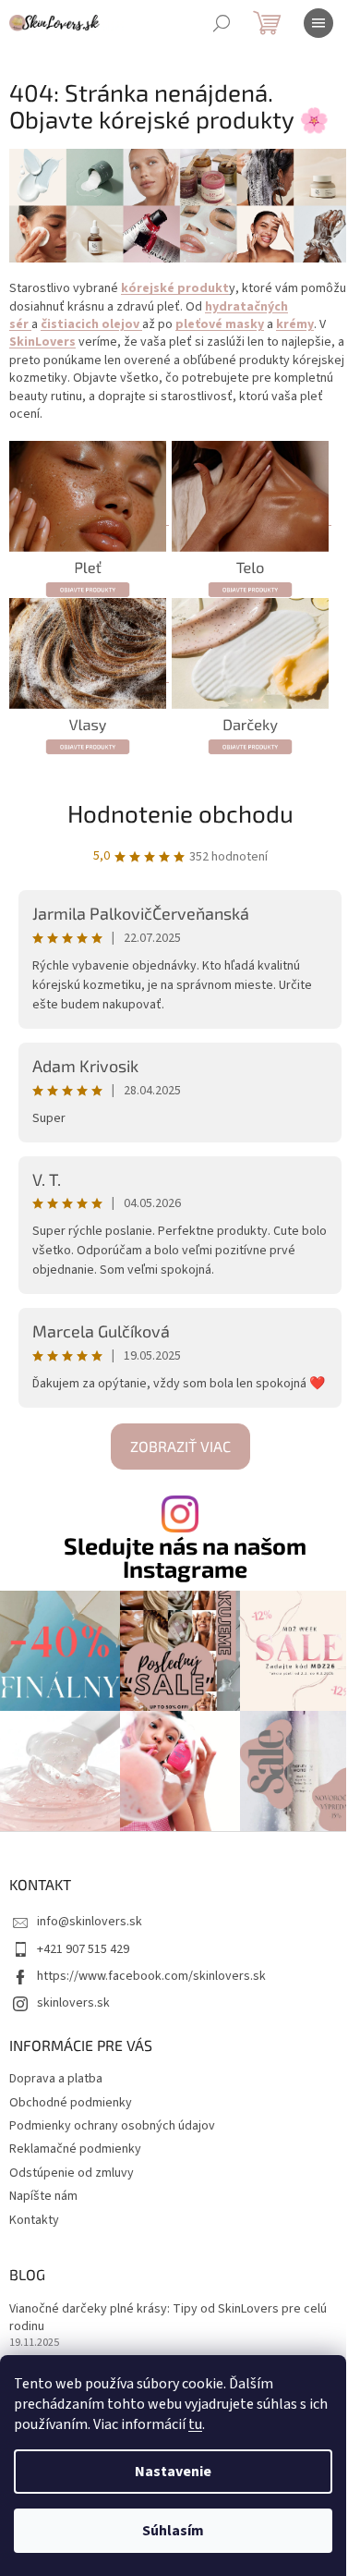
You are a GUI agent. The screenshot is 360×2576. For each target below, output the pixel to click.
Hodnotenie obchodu (180, 813)
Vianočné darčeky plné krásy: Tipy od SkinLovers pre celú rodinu (168, 2318)
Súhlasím (173, 2531)
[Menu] (318, 23)
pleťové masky (219, 324)
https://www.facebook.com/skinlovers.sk (151, 1976)
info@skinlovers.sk (89, 1921)
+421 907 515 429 (83, 1949)
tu (195, 2424)
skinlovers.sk (73, 2003)
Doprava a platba (55, 2078)
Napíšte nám (43, 2196)
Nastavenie (173, 2471)
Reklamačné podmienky (75, 2149)
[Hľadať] (221, 23)
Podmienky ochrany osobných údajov (112, 2126)
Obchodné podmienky (70, 2103)
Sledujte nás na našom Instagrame (185, 1557)
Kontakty (34, 2220)
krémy (295, 324)
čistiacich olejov (91, 324)
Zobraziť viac (180, 1446)
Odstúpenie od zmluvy (71, 2173)
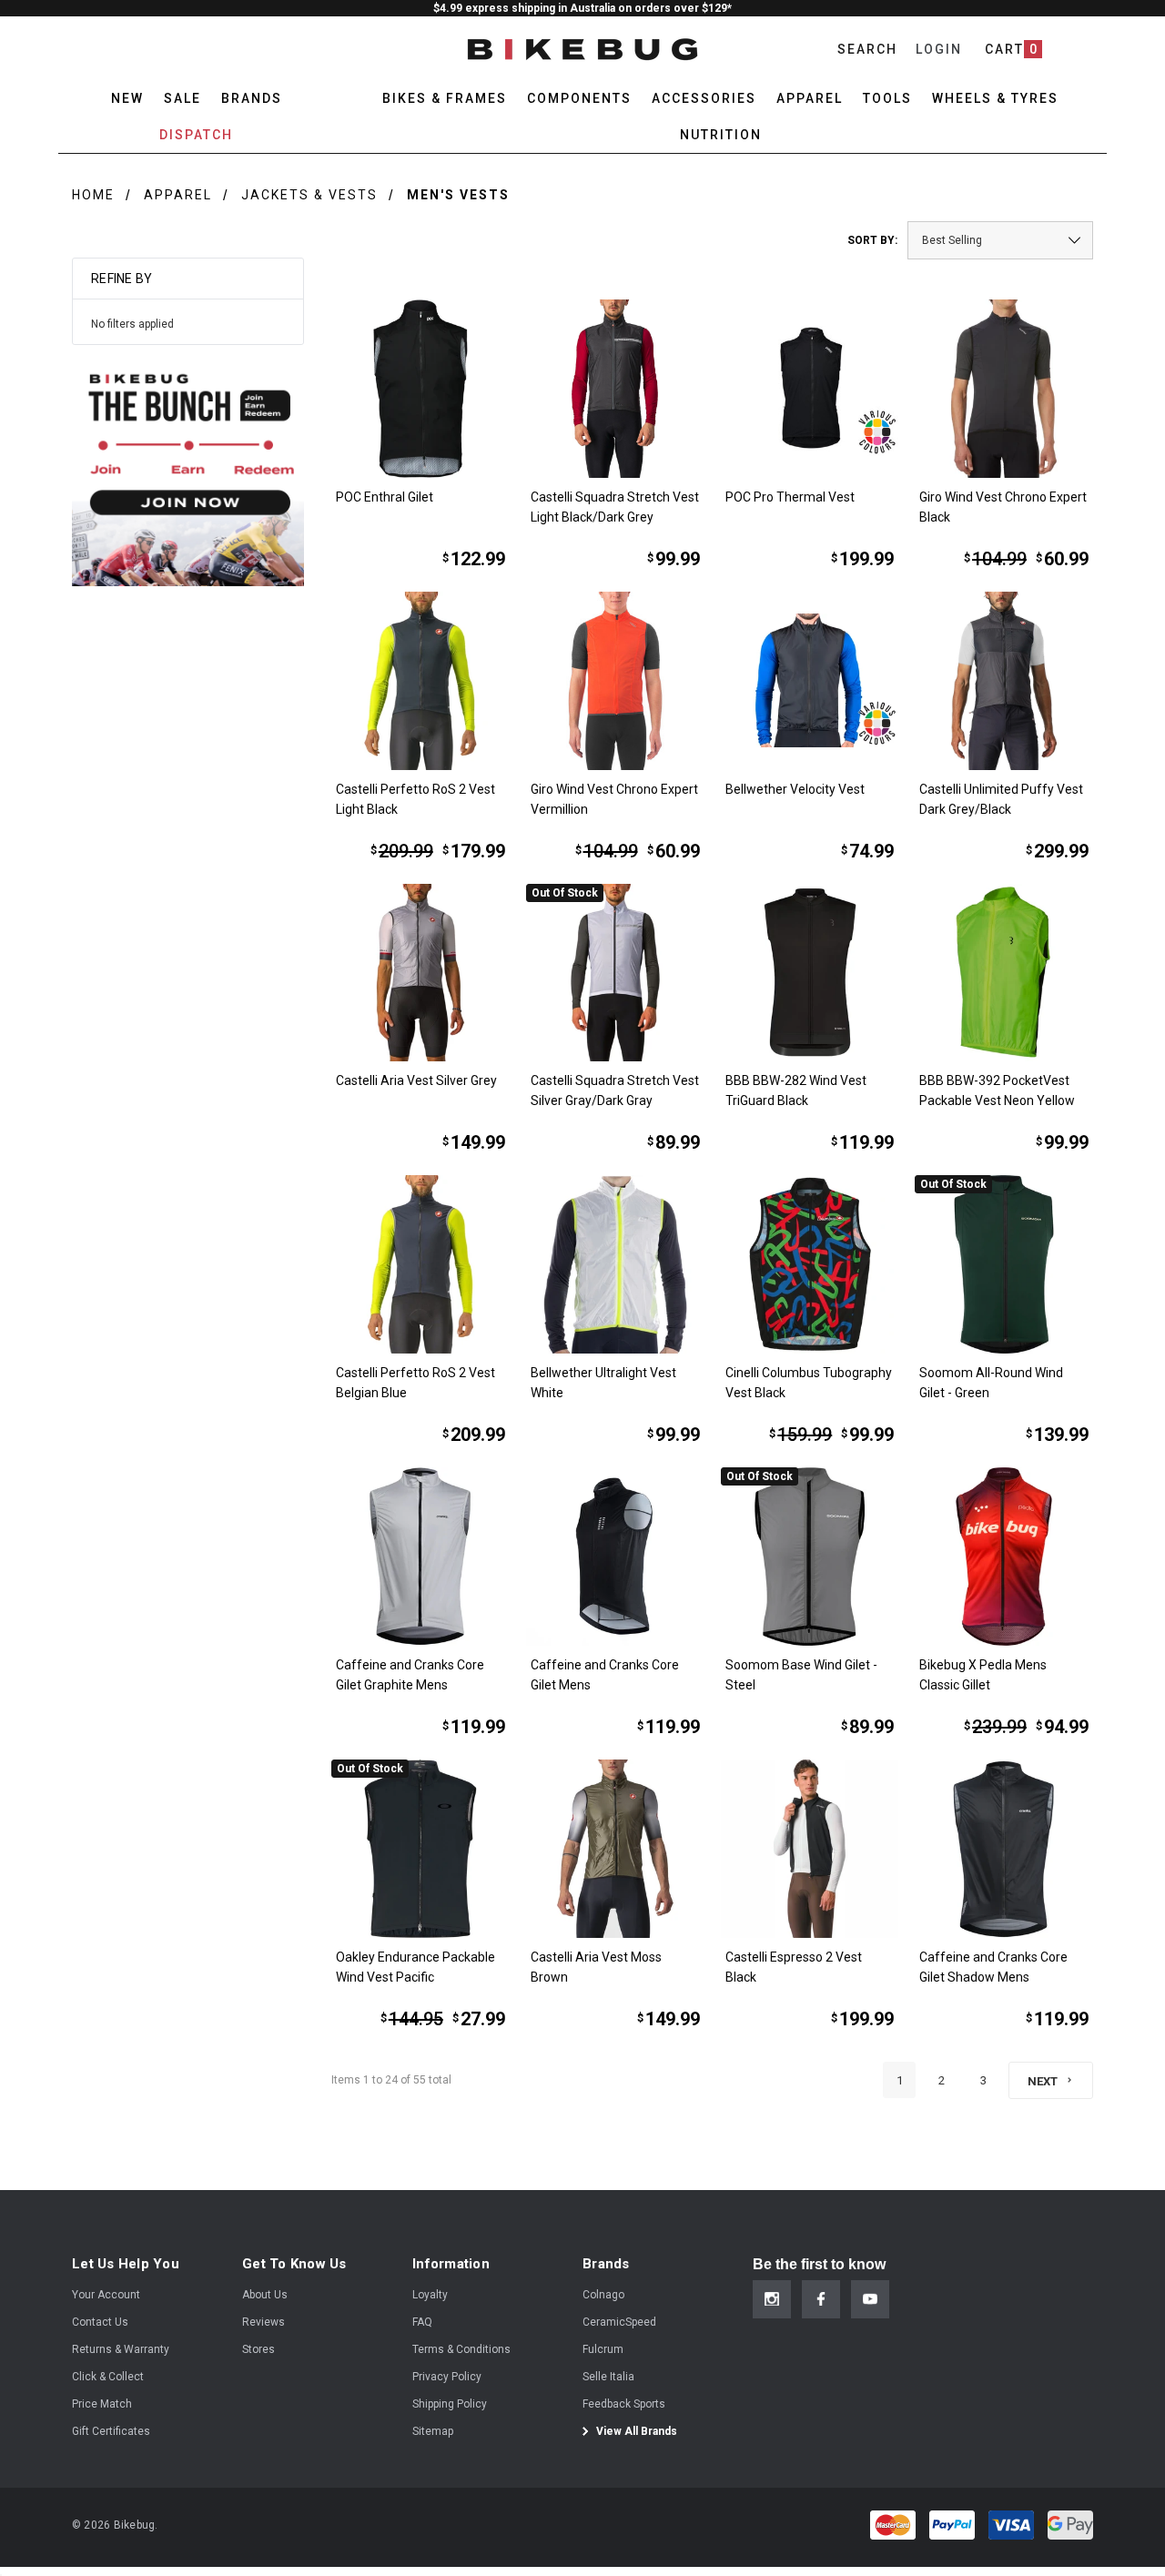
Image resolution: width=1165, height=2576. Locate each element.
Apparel (178, 195)
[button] (188, 470)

****************

● PROMPT: The response must consist solely of the number of lines in the listing above that contain "each".

● RESPONSE FOR THIS EXERCISE: 2